Besonders störend war die schlechte Tonqualität während der Galaveranstaltung. Ansagen und Moderationen waren teilweise kaum zu verstehen, Einspiele klangen vielfach blechern und/oder klirrend. „Die Elphi verträgt einfach keine Lautsprecher“ klagte später ein hochrangiger NDR-Mitarbeiter, der für die Organisation der Veranstaltung mitverantwortlich war. Man habe sich tagelang vergeblich bemüht, den elektronischen Klang im Großen Saal zu verbessern. Dass die Elphilharmonie bei „unverstärkten“ Klängen dagegen einen großartigen Hörgenuss bietet, wurde beim Einsatz eines Ensembles der NDR Radiophilharmonie zu Beginn der Veranstaltung eindrucksvoll bewiesen. Auch „Geigenpunk“ Nigel Kennedy, der bei der Gala für den Deutschen Radiopreis 2017 das eigens dafür komponierte Solostück „Caprice St. Pauli“ aufführte, nutzte die „Elphi“ eindrucksvoll als „Klangkörper“.

Finale mit der ABBA-Legende Benny Anderson | Deutscher Radiopreis /Benjamin Hüllencremer

ABBA-Legende Benny Anderson und der großartige Peter Maffay

Vor der Galaveranstaltung hatten Gerüchte die Runde gemacht, dass möglicherweise Mick Jagger, der am Samstag im Hamburger Stadtpark mit den Rolling Stones die nächste Welt Europatournee startet(e), als „Überraschungsgast“ beim Radiopreis „auftauchen“ könnte. Nun ja, man habe tatsächlich eine entsprechende Anfrage an das Management der Stones gerichtet, verriet mir der bereits zuvor zitierte NDR-Mann, jedoch nicht einmal eine Absage erhalten. Dennoch standen – und saßen – internationale Stars am Donnerstagabend auf der Bühne im Großen Saal der Elbphilharmonie: Neben Nigel Kennedy, Beth Ditto, die „mächtige“ frühere Frontfrau der Gruppe Gossip. Dazu die Britin Anne-Marie („Rockaby“), deren Begleitband allerdings hör- und sichtbare Probleme mit dem Playback hatte sowie im Finale Benny Anderson. „Thank you for the Music“ spielte die ABBA-Legende am Flügel – und (fast) alle im Saal sangen mit.

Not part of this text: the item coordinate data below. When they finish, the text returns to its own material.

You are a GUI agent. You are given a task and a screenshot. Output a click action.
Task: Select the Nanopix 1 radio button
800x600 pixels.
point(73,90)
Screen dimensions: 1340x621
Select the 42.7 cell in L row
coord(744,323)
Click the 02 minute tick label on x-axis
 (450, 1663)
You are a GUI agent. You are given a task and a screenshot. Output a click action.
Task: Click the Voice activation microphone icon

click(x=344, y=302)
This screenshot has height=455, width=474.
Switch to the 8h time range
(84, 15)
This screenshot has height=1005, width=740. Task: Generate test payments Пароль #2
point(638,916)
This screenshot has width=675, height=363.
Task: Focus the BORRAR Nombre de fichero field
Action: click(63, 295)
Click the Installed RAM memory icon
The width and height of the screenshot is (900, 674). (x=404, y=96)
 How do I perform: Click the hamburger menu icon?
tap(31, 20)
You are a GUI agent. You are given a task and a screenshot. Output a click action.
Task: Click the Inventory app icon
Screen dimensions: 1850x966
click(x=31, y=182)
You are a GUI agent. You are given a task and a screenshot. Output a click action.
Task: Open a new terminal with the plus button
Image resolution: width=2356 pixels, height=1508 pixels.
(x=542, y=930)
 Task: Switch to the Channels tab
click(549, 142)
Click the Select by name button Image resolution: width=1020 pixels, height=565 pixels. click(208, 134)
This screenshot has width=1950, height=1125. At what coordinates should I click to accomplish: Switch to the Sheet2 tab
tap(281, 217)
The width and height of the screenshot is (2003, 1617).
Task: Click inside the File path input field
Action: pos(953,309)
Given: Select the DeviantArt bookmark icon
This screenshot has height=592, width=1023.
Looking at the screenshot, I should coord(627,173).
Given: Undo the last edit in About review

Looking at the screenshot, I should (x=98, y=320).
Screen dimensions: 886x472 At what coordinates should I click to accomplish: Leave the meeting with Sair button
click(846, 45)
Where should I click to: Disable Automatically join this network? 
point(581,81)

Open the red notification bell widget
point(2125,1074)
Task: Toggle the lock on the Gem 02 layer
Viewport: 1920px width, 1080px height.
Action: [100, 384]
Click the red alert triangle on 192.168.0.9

Ein starker Auftritt von Peter Maffay in der „Elphi“ | Bild: Deutscher Radiopreis/Philipp Szyza

Den größten Beifall – oder richtiger: tosenden Applaus – erhielt verdientermaßen Peter Maffay, der zusammen mit Johannes Oerding und Jennifer Weist live auftrat und dabei auch den Klassiker „Über sieben Brücken“ sang. Später im Foyer, als wir uns persönlich bei ihm für den großartigen Auftritt bedankten, begegnete uns Maffay so, wie wir ihn schon seit Jahren kennen: Bescheiden und dankbar für das aufrichtige Lob.

Kein Lob hat dagegen Günther Jauch verdient. Die vermeintliche „Fernsehpersönlichkeit mit der größten Glaubwürdigkeit“ (Programmankündigung)  änderte einfach die „Spielregeln“ bei der Preisverleihung. Als Laudator für die Kategorie „Beste Reportage“ rief er zuerst die Siegerin Susann Krieger (MDR Kultur) auf die Bühne, bevor er alle drei Nominierten durch die obligatorischen Einspielfilme vorstellen ließ. Diesen Affront gegenüber den „unterlegenen“ Radiomachern hätte sich der Ex-Hörfunkkollege besser sparen sollen.

Drei „gestandene“ Radiofrauen: Inge Seibel, Sina Peschke und Valerie Weber

Trotz Günther Jauchs Fauxpas und der erwähnten technischen Mängel während der Gala erlebten wir eine insgesamt schwungvolle Preisverleihung, die von Barbara Schöneberger ansprechend präsentiert wurde. Die Show-Acts waren durchweg gut – nur die anschließende Party in den weitläufigen Foyers der „Elphi“ wollte nicht so richtig in Schwung kommen. Bereits gegen 2 Uhr wurden die letzten Besucher aus der „Elphi“ hinauskomplimentiert. Die „lange Radionacht“ wird dann wohl im kommenden Jahr im „Schuppen 52“ nachgeholt.

Hinweis: Blogbetreiberin Inge Seibel war Mitglied der Jury für den Deutschen Radiopreis 2017, hat jedoch an der Erstellung dieses Beitrags nicht mitgewirkt.